Lüks moda markasının A101'de satılmaya başlandığını görünce ne hissettiniz?
Sizce, Jacquemus lüksü demokratikleştiriyor mu, yoksa lüks algısını riske mi atıyor?
Lüks moda markasının A101'de satılmaya başlandığını görünce ne hissettiniz? Sürpriz, şaşkınlık.. Belki de “Bu, Jacquemus için doğru hamle mi?” diye sorguladınız.
Bütünleşik pazarlama iletişimi, klasik pazarlamanın "4P" unsurlarını yalnızca stratejik araçlar olarak değil, aynı zamanda birer iletişim aracı olarak görür. Bu yaklaşım, her bir pazarlama kararının, tüketiciye belirli bir mesaj ilettiğini savunur. Dağıtım kanalı seçimleri de sadece lojistik bir karar olarak değil, markanın algısal konumlandırmasının bir parçasıdır der.

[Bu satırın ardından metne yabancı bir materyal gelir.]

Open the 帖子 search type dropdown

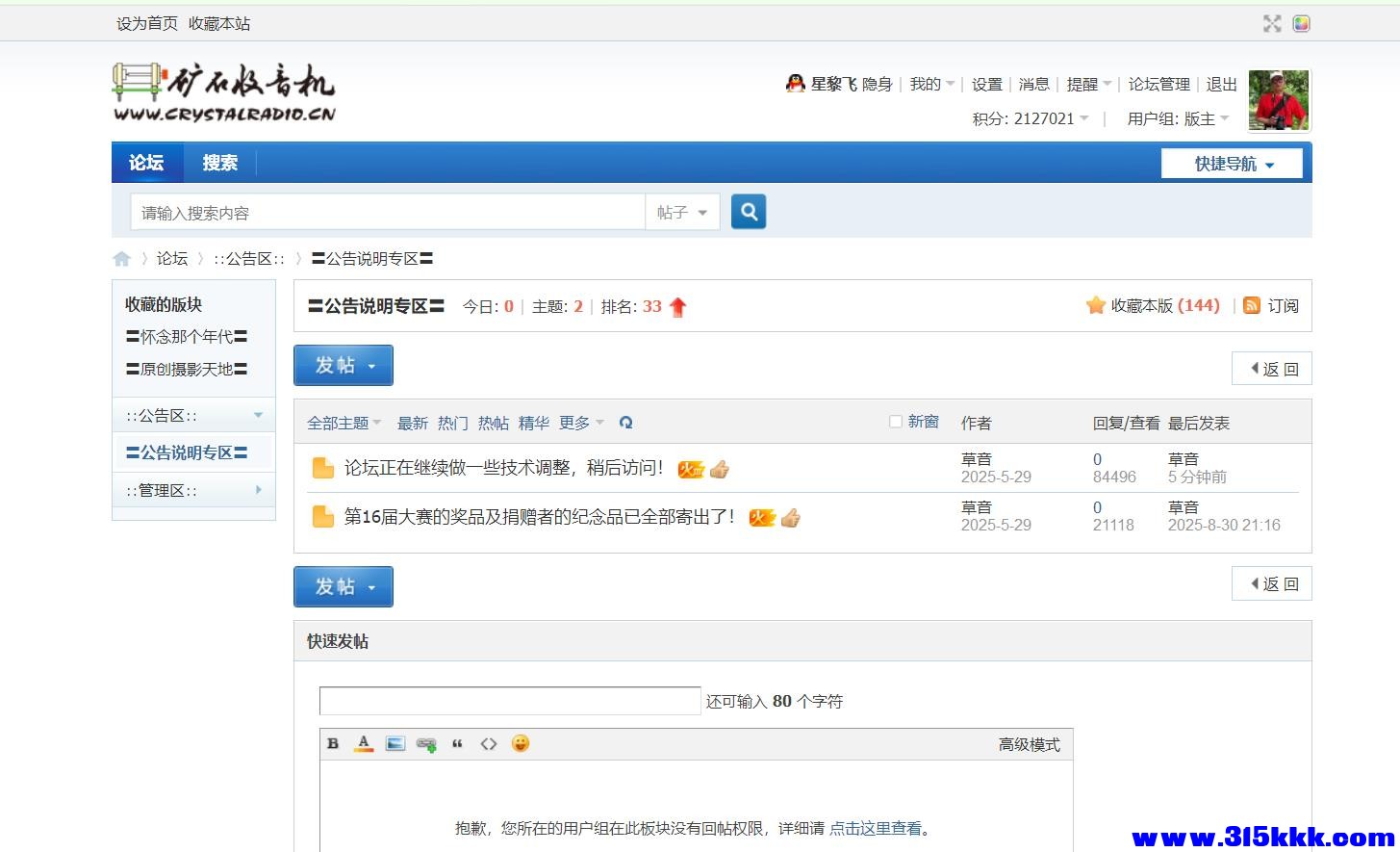[x=682, y=212]
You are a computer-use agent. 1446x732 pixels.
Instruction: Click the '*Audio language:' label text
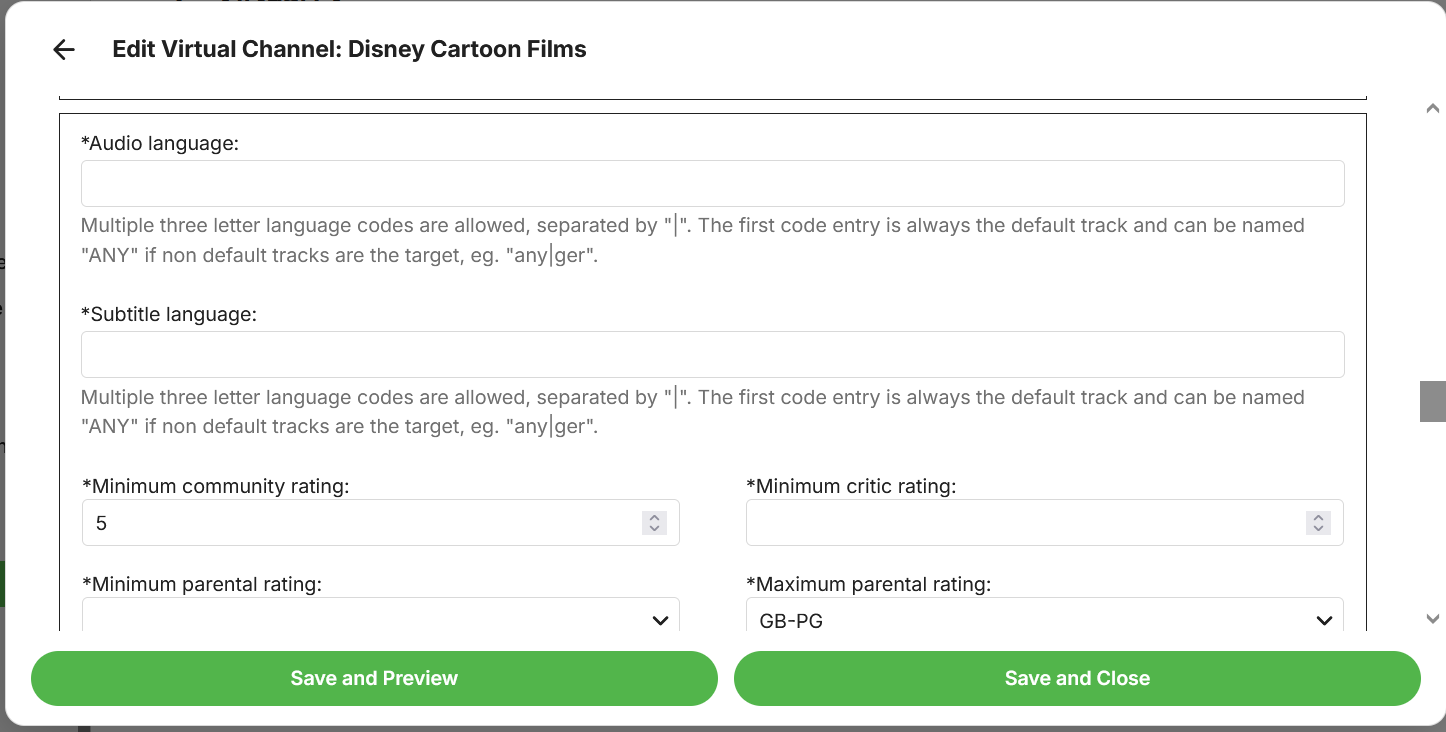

Bourdieu’nun "distinction" kuramı da çeşitli tüketim malları ya da hizmetlerinin sosyo-ekonomik sınıflar bazında farklı yaşam tarzlarını belirginleştirmek ve bireylerin kendilerini diğerlerinden ayırt etmek için bu ürünleri nasıl kullandıkları hakkında düşündürür.
Solomon ise, satın almanın yalnızca ürünün özellikleriyle değil, tüketicinin o ürünle ilişkilendirdiği değer ve anlamlarla ilgili olduğunu ve ürünlerin sembolik anlamları tüketiciler için önemini vurgular ve tüketiciler, ürünleri sadece fonksiyonel özellikleri için değil, sosyal anlamları için satın alır derdi.
Ama Solomon konuyu şimdi şöyle ele alıyor:
"Tüketiciler değişiyor ve çeşitleniyor ama onları tanımlamak için kullanılan pazarlama kategorileri aynı kalıyor. Oysa yeni nesil tüketicilerle iletişim kurmanın yeni yollarının bulunması gerekiyor. Modern tüketiciler geleneksel sınırlara meydan okudukça ve birden çok alt kültürün üyeleri olarak tanımlandıkça, pazar kategorileri geçerliliğini yitiriyor."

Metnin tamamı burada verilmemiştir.